On a winter morning that should be like any other, the residents of quiet, isolated Maiden Woods awake to find three-pronged hoof-pints traversing their town. Sheriff Paul Shields (Kevin Durand) and his new deputy, Donny Saunders (Lukas Haas), track the mysterious, unnatural markings, which disappear as if into nothing in the middle of the forest that surrounds the sleepy logging town. When the local wildlife starts to flee en masse, the residents begin loudly speculating that they’re about to witness the return of a demon that hunted in the trees three decades earlier. Shield tries to quell the rumors and maintain calm, but the closer he gets to determining what’s lurking through town, the less convinced he becomes that it’s of this plane.
For years, the imposing Kevin Durand has played supporting roles in such films as “Robin Hood,” “Cosmopolis,” and “Fruitvale Station.” More recently, small screen viewers might recognize him from “Vikings” and/or “The Strain.” Durand’s always an undeniable presence — if for his hulking size alone — and it’s great to see the actor nab a leading role in a feature for a change. Unfortunately, “Dark Was the Night” is not likely to be the vehicle that cements him as a leading man from this point forward.
Durand does what he can with the material, but the film needs more fixes than a strong cast alone can provide. For starters, the screenplay sets up a lot of information that it never capitalizes on, which results in an incomplete feeling, and the sense that perhaps director Jack Heller left things on the cutting room floor that writer Tyler Hisel intended us to see played out. The biggest, most glaring example is Shields’ backstory. Hisel and Heller burden him with an unnecessarily heavy cross to bear — especially for a run-of-the-mill horror movie. His son died less than a year ago. Well, one of his sons; he has a surviving elementary school-aged boy. The death (an accidental drowning in a pool) split Shields and his wife’s marriage apart; they’re trying to work it out, but she currently lives at her mother’s place, and they share custody of the surviving child. The late son’s tragic demise has nothing to do with the ongoing mystery/torment the town faces, nor does it truly inform Shields’ character any more deeply. Sure, he’s protective of his surviving son, but when a monster comes a knocking, any parent would be. His schism with his wife is fairly hackneyed — not bad, not good, just blasé — and it puts them on a predictable and familiar trajectory. At the beginning of the film, we already know they’ll reunite by the end.

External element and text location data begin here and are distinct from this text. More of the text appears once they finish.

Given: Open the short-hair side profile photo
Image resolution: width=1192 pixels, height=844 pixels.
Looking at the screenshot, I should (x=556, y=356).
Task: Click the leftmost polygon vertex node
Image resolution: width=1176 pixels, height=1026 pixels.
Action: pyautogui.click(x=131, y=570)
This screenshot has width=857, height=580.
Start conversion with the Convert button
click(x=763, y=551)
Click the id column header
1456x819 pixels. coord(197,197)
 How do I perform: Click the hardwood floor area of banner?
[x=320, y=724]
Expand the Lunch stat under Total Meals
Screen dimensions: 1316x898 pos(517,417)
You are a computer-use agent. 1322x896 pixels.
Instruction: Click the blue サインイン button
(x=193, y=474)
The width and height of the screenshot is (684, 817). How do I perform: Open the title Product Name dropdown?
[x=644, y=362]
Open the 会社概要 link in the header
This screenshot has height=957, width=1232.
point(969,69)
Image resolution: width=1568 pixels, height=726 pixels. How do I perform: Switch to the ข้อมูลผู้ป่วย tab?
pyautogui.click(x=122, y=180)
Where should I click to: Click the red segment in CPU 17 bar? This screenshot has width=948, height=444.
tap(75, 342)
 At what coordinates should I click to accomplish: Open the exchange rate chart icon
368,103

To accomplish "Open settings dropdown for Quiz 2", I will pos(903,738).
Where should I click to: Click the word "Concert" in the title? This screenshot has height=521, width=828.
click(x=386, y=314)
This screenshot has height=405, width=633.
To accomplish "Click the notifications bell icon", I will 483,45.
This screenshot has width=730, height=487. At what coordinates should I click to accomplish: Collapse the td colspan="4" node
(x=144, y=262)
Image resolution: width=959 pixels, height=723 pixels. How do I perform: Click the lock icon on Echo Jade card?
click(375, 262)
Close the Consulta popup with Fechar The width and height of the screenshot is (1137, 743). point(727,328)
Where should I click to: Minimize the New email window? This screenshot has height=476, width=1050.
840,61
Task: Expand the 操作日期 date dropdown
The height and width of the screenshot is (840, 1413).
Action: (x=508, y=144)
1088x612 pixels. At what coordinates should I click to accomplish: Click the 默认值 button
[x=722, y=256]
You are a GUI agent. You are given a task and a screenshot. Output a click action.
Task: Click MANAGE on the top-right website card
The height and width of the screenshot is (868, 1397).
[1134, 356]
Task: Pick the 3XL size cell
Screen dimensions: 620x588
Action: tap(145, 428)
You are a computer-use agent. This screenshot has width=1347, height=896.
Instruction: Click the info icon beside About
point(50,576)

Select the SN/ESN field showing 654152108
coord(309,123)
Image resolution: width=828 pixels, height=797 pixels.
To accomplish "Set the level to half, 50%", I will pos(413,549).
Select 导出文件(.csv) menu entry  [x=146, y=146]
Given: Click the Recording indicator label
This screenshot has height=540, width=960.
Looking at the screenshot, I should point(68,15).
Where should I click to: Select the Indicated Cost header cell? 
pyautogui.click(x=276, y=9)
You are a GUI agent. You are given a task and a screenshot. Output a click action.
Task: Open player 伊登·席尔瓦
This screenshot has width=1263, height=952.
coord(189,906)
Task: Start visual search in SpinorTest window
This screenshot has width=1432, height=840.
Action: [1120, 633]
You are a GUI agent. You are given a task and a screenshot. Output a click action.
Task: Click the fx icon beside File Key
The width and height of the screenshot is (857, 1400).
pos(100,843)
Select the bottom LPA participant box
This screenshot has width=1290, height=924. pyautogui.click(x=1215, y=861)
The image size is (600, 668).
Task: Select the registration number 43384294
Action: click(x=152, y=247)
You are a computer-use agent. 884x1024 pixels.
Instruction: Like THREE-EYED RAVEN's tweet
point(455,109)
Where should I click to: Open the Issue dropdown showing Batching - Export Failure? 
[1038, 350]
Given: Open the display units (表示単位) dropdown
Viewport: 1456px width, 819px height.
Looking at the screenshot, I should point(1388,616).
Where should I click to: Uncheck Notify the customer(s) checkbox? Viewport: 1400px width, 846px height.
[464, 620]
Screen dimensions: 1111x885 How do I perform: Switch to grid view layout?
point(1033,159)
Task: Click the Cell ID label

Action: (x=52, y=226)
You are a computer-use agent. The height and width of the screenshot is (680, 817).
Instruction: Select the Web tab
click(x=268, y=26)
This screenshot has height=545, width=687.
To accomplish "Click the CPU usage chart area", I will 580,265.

The actual thrust of the film, the mysterious events occurring about the town, works to a degree. Heller relies on sound, shadows, and low lighting to convey the creepiness of the cryptic creatures, and his techniques pay off in the beginning. By about the third encounter, though, it’s hard not to want more. Shields perpetually responds to 911 calls in the pitch black, and you’d imagine a police officer in a remote, wooded town would think to bring a flashlight with him on night patrols, yet Shields rarely ever does. Granted, it’s much easier for things to go bump in the night when the night is all encompassing, but the result is a frustrating viewing experience plagued by squinting at the screen, trying to make out something, anything. Hisel and Heller try to build on the suspicion by tacking on a weak backstory to Deputy Saunders, as well. He’s new to Maiden Woods, a transplant from New York City who left the force there after getting shot on the job. Some residents hint that he has something to do with the footprints, given his status as an outsider, but just as with the death of Shields’ son, it’s an incomplete idea. Rather than raise doubts about Saunders, all it does is muddy the plot.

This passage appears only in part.